Date Published: February 08, 2018
Publisher: The American Society of Tropical Medicine and Hygiene
Author(s): Duong Le Quyen, Nguyen Thanh Le, Cao Thi Van Anh, Nguyen Binh Nguyen, Dong Van Hoang, Jacqui L. Montgomery, Simon C. Kutcher, Nguyen Hoang Le, Nguyen Tran Hien, Duong Thi Hue Kien, Maia Rabaa, Scott L. O’Neill, Cameron P. Simmons, Dang Duc Anh, Katherine L. Anders.
Vietnam is endemic for dengue. We conducted a series of retrospective and prospective studies to characterize the epidemiology of dengue and population mobility patterns in Nha Trang city, Vietnam, with a view to rational design of trials of community-level interventions. A 10-year time series of dengue case notifications showed pronounced interannual variability, as well as spatial heterogeneity in ward-level dengue incidence (median annual coefficient of variation k = 0.47). Of 451 children aged 1–10 years enrolled in a cross-sectional serosurvey, almost one-third had evidence of a past dengue virus (DENV) infection, with older children more likely to have a multitypic response indicative of past exposure to ≥ 1 serotype. All four DENV serotypes were detected in hospitalized patients during 8 months of sampling in 2015. Mobility data collected from 1,000 children and young adults via prospective travel diaries showed that, although all ages spent approximately half of their daytime hours (5:00 am–9:00 pm) at home, younger age groups (≤ 14 years) spent a significantly greater proportion of their time within 500 m of home than older respondents. Together these findings inform the rational design of future trials of dengue preventive interventions in this setting by identifying 1) children < 7 years as an optimal target group for a flavivirus-naive serological cohort, 2) children and young adults as the predominant patient population for a study with a clinical end point of symptomatic dengue, and 3) substantial spatial and temporal variations in DENV transmission, with a consequent requirement for a trial to be large enough and of long enough duration to overcome this heterogeneity.

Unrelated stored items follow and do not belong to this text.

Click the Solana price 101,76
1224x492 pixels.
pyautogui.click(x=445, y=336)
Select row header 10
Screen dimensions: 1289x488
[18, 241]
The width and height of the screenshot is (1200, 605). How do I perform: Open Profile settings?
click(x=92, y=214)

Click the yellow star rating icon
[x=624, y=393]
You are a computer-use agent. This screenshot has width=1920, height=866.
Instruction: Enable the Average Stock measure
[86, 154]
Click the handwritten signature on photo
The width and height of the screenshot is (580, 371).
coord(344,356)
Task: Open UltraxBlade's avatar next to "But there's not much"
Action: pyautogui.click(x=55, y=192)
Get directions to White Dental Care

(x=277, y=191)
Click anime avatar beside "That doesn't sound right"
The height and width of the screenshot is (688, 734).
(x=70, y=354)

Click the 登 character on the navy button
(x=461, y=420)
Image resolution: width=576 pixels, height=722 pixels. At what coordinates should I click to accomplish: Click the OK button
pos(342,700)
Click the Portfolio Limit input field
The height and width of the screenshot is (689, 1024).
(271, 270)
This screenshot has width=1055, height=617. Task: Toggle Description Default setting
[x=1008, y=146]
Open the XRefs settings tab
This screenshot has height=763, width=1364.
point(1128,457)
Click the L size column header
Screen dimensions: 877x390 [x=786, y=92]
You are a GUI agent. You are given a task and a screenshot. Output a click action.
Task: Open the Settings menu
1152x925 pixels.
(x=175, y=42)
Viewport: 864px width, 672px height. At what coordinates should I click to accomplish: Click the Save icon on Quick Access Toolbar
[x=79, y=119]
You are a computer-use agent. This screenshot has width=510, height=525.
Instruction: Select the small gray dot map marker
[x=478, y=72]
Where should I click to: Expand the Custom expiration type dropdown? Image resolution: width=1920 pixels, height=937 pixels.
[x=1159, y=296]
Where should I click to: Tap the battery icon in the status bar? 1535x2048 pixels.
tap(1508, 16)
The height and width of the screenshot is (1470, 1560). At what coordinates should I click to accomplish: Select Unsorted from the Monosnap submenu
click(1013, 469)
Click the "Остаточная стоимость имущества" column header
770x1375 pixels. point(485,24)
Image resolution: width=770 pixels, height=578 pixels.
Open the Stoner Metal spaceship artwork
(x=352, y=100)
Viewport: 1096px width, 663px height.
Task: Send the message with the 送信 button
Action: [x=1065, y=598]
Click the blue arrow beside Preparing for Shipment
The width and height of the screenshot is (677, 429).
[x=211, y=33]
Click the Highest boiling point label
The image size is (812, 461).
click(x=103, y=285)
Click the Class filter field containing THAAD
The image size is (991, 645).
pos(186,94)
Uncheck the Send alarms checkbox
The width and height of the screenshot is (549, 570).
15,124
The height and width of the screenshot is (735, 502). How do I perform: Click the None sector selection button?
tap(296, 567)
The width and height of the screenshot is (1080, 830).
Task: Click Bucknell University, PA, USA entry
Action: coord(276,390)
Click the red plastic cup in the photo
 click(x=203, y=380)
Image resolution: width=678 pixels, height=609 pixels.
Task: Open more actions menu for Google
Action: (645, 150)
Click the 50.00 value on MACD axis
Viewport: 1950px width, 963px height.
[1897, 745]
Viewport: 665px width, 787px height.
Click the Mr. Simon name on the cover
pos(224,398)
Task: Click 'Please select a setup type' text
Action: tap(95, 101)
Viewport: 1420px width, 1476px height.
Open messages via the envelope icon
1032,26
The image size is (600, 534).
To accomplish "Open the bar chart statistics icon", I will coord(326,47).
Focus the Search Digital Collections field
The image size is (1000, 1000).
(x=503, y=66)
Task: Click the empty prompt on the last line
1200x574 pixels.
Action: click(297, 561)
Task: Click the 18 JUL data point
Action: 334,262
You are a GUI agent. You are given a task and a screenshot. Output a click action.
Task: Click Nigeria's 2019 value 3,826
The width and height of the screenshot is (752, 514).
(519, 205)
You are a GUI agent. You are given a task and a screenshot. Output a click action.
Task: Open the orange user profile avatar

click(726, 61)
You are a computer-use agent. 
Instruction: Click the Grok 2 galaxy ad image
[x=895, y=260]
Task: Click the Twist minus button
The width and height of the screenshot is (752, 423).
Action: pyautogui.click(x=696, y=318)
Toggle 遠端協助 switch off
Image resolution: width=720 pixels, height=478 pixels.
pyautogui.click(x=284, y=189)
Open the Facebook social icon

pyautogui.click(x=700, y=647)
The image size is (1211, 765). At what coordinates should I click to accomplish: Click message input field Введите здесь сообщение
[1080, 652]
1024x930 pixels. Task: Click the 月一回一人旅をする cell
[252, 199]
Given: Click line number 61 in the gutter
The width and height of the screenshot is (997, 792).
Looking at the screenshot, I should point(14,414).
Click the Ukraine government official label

Dengue is a vector-borne tropical infectious disease that poses a public health challenge in over 100 countries.1 The disease is caused by dengue viruses (DENVs), of which there are four serotypes: DENV1–4.2,3 Dengue is an acute systemic febrile illness in which a small proportion of cases develop life-threatening complications.2–5 An estimated 50–100 million people worldwide suffer from a clinically apparent DENV infection each year,1,6 of an estimated 390 million (95% credible interval [CI]: 284–528 million) total annual DENV infections.1 DENVs are transmitted between humans by Aedes mosquitoes, with Aedes aegypti the primary vector and Aedes albopictus a secondary vector. The dramatic increase in global dengue incidence over the past half century has been linked to rapid urbanization, increased geographic distribution of vector species, and increasing human movement within and between areas.2,3
Here, we have demonstrated three critical features of dengue in Nha Trang city relevant for planning field trials of interventions to reduce arbovirus transmission. First, there is pronounced temporal and spatial heterogeneity in dengue incidence across the city. Second, children and young adults are the populations most at risk of infection and disease. Third, all four DENV serotypes cocirculate in Nha Trang within a single season.